Stored items:
*** Block opens ***
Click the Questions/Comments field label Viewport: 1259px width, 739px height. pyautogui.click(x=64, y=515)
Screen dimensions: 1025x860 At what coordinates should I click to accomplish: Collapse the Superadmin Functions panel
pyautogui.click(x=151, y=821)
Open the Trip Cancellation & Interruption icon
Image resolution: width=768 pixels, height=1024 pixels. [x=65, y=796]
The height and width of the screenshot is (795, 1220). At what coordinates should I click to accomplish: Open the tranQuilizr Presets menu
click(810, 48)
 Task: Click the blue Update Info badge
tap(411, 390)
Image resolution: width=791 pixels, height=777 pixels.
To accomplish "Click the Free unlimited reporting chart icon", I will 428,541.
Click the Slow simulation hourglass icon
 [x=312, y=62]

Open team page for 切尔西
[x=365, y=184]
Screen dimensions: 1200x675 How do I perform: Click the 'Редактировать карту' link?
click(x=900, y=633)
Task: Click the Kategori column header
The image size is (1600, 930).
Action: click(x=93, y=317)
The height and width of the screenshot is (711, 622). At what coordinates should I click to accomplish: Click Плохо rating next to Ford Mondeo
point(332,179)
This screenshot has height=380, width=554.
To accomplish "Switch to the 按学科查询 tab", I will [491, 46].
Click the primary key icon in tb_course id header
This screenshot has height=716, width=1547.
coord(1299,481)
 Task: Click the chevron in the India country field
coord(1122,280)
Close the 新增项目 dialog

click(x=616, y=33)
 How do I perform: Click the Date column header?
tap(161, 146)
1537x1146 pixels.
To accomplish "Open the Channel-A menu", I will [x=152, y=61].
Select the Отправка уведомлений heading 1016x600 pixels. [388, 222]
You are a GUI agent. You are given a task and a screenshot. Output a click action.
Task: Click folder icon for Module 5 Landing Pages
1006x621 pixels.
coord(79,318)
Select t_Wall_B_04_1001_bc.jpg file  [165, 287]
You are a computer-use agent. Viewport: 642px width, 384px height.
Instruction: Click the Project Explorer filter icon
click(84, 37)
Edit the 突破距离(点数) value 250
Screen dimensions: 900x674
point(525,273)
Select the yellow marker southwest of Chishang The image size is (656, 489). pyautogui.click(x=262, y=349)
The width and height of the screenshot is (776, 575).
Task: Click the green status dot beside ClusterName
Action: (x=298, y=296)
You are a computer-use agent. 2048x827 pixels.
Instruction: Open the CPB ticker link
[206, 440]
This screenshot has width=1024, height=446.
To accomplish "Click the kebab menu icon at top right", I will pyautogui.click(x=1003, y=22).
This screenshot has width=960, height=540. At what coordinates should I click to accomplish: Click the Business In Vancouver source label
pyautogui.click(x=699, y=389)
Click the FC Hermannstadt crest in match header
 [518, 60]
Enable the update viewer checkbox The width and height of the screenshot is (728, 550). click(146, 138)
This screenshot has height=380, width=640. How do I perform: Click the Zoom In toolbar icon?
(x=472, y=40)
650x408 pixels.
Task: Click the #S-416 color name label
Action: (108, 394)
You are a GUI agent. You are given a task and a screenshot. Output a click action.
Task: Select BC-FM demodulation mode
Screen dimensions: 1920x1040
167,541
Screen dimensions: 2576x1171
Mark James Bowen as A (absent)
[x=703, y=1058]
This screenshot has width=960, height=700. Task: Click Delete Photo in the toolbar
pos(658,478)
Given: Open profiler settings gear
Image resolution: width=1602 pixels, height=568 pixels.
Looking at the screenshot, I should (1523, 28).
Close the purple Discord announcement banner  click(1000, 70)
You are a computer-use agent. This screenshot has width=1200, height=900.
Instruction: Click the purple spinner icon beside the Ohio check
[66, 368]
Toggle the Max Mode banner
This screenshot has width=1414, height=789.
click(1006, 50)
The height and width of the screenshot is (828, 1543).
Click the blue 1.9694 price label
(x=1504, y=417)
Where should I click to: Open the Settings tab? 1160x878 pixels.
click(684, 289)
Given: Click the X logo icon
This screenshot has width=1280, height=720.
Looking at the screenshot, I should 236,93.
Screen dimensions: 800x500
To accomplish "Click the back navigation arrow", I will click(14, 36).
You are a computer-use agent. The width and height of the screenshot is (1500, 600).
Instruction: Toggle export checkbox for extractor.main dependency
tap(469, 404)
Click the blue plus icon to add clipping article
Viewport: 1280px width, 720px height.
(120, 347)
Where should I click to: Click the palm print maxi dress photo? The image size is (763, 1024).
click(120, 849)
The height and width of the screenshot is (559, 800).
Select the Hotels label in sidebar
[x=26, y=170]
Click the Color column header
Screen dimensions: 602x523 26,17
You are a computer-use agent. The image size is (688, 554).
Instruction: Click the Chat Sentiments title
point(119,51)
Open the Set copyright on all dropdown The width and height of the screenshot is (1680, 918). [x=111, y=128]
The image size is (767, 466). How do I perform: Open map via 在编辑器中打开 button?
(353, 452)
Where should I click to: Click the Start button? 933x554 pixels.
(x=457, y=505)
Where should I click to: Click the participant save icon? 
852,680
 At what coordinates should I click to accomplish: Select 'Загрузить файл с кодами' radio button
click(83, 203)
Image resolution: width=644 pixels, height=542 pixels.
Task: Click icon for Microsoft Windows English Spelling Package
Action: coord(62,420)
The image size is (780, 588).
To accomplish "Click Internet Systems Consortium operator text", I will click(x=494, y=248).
*** Block closes ***
__What this task involves__. Copy out, word for word, the part of the entries above that begins at the line with "This screenshot has width=1280, height=720." and ends at the line with "Open the Set copyright", including both.

__Answer__.
This screenshot has width=1280, height=720.
Looking at the screenshot, I should 236,93.
Screen dimensions: 800x500
To accomplish "Click the back navigation arrow", I will click(14, 36).
You are a computer-use agent. The width and height of the screenshot is (1500, 600).
Instruction: Toggle export checkbox for extractor.main dependency
tap(469, 404)
Click the blue plus icon to add clipping article
Viewport: 1280px width, 720px height.
(120, 347)
Where should I click to: Click the palm print maxi dress photo? The image size is (763, 1024).
click(120, 849)
The height and width of the screenshot is (559, 800).
Select the Hotels label in sidebar
[x=26, y=170]
Click the Color column header
Screen dimensions: 602x523 26,17
You are a computer-use agent. The image size is (688, 554).
Instruction: Click the Chat Sentiments title
point(119,51)
Open the Set copyright on all dropdown The width and height of the screenshot is (1680, 918). [x=111, y=128]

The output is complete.